*** Records for the exercise Section Begins ***

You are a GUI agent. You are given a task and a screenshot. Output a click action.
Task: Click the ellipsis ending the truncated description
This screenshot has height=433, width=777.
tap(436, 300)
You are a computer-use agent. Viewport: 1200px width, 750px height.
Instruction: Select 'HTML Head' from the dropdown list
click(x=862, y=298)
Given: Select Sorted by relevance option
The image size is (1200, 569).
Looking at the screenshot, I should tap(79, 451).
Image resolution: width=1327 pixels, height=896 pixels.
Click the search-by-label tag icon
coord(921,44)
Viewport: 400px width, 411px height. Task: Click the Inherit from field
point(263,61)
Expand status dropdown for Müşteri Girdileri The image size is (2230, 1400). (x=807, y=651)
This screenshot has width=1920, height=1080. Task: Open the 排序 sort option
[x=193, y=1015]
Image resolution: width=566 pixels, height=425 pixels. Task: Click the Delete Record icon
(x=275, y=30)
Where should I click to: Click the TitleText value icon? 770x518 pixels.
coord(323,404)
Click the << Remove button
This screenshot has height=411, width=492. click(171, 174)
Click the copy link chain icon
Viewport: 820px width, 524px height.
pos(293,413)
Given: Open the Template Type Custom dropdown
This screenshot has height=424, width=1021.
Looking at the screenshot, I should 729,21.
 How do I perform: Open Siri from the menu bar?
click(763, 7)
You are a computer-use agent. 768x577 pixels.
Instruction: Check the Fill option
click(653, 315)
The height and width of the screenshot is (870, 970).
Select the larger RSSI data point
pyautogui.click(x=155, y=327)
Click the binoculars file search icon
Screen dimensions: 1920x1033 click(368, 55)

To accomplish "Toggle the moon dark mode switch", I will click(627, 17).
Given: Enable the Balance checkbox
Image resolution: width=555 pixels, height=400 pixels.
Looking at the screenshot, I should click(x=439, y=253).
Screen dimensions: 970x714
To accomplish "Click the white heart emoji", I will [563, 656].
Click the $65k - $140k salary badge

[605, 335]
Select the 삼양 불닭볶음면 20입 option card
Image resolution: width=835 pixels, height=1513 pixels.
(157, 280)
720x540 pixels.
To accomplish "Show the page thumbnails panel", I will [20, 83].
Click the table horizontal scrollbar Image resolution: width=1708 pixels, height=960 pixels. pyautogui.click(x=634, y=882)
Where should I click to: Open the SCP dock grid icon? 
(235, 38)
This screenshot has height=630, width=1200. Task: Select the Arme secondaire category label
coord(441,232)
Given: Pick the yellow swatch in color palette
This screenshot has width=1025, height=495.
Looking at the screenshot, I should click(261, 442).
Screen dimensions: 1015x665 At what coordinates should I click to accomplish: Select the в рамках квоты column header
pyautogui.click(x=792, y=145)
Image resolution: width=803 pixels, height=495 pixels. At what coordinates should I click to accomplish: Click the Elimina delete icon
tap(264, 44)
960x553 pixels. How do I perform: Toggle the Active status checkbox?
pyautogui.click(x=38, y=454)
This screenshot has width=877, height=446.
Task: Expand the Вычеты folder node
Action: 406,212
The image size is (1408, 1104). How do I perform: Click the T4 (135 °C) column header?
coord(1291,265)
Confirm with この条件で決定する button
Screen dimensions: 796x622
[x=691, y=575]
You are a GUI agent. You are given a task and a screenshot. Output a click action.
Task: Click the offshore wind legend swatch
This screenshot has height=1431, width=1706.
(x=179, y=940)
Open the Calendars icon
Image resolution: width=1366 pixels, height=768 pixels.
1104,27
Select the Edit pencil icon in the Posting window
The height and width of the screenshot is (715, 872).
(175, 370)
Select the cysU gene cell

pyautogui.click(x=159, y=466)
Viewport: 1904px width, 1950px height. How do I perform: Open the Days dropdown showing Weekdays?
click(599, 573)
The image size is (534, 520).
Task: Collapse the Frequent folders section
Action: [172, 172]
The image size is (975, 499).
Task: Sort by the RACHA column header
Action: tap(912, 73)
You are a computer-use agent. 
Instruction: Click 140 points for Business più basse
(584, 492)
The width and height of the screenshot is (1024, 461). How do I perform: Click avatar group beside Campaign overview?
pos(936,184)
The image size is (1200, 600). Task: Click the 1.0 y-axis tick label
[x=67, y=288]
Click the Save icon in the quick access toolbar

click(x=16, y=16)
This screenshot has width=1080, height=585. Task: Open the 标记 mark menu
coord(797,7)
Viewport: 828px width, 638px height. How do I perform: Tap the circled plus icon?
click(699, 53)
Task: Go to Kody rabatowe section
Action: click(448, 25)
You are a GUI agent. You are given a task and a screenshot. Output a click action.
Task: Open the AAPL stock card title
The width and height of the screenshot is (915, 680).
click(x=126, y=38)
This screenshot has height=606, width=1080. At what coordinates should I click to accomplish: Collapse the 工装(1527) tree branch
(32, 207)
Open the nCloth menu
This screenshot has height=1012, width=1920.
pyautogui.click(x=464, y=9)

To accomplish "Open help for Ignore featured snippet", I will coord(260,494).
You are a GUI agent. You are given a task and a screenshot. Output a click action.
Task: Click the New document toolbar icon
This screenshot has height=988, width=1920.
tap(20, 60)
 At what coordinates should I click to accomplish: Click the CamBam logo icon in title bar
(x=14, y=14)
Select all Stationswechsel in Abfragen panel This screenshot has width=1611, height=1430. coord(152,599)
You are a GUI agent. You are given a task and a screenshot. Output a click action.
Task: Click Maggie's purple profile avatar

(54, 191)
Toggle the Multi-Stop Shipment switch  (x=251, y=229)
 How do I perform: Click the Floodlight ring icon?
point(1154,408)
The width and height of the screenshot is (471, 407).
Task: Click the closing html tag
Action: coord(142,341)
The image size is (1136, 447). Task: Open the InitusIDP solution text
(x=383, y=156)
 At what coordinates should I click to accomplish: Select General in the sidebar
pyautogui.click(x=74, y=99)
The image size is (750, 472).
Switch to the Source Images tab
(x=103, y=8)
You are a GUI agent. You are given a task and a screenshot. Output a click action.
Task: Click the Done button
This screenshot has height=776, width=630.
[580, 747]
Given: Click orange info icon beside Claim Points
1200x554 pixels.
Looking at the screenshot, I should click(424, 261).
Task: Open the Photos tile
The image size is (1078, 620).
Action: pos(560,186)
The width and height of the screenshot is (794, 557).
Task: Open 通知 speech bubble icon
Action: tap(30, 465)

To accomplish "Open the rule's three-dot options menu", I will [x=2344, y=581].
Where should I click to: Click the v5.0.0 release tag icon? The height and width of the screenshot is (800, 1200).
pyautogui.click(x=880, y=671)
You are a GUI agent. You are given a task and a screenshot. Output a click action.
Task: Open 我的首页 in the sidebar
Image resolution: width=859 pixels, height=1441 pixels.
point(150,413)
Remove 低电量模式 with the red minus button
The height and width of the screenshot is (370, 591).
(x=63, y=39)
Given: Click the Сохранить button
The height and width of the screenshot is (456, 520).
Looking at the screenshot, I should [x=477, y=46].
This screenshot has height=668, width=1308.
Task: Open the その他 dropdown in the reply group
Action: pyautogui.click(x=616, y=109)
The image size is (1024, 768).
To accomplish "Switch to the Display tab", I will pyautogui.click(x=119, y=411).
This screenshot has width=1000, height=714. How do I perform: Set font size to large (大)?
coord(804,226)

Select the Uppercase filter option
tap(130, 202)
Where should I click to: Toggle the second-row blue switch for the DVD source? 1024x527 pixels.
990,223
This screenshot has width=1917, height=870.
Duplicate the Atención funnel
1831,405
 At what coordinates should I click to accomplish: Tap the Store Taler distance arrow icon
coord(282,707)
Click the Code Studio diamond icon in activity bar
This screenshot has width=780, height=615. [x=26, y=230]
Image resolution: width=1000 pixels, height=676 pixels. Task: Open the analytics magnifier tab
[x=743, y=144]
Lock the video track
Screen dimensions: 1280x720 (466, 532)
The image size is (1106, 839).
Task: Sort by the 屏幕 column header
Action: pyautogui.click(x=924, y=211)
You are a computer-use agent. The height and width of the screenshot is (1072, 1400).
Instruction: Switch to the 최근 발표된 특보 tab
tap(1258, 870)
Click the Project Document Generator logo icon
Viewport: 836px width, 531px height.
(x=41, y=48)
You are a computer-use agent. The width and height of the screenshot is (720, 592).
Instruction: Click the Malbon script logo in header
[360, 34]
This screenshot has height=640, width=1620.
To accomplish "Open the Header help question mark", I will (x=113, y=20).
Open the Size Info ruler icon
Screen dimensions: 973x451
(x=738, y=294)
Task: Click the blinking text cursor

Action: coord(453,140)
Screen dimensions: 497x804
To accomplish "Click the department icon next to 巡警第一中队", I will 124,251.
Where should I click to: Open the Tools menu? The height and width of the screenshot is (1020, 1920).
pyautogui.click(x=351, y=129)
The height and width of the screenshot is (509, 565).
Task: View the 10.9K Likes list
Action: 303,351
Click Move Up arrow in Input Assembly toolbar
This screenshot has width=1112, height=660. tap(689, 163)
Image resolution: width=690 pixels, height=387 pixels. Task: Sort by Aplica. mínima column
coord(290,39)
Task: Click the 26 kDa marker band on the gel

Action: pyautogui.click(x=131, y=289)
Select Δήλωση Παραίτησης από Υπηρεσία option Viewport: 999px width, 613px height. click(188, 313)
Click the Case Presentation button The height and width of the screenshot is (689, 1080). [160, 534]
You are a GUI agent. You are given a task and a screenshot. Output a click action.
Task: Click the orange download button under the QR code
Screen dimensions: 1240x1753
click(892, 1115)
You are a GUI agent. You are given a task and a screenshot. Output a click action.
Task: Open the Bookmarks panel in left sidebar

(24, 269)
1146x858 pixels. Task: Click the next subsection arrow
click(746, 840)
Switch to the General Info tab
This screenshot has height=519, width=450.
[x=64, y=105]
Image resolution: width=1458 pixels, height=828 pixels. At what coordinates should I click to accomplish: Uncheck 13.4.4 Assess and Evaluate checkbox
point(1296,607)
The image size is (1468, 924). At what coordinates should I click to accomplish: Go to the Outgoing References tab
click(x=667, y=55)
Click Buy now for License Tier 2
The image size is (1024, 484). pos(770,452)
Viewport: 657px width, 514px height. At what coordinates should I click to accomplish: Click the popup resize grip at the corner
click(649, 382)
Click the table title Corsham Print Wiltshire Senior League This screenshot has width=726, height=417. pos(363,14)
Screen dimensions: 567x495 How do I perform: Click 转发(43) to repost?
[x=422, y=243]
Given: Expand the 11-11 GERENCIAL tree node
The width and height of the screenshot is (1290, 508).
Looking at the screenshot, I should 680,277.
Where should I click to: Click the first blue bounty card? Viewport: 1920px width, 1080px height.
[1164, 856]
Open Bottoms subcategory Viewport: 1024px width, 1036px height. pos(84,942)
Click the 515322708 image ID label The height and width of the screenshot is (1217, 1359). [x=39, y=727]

*** Records for the exercise Section Ends ***

[Exercise brief]: Beginning with the line containing "This screenshot has height=1012, width=1920." in the material above, copy every line exactly until you have copied the line containing "Task: Click the New document toolbar icon".

[Answer for this exercise]:
This screenshot has height=1012, width=1920.
pyautogui.click(x=464, y=9)

To accomplish "Open help for Ignore featured snippet", I will coord(260,494).
You are a GUI agent. You are given a task and a screenshot. Output a click action.
Task: Click the New document toolbar icon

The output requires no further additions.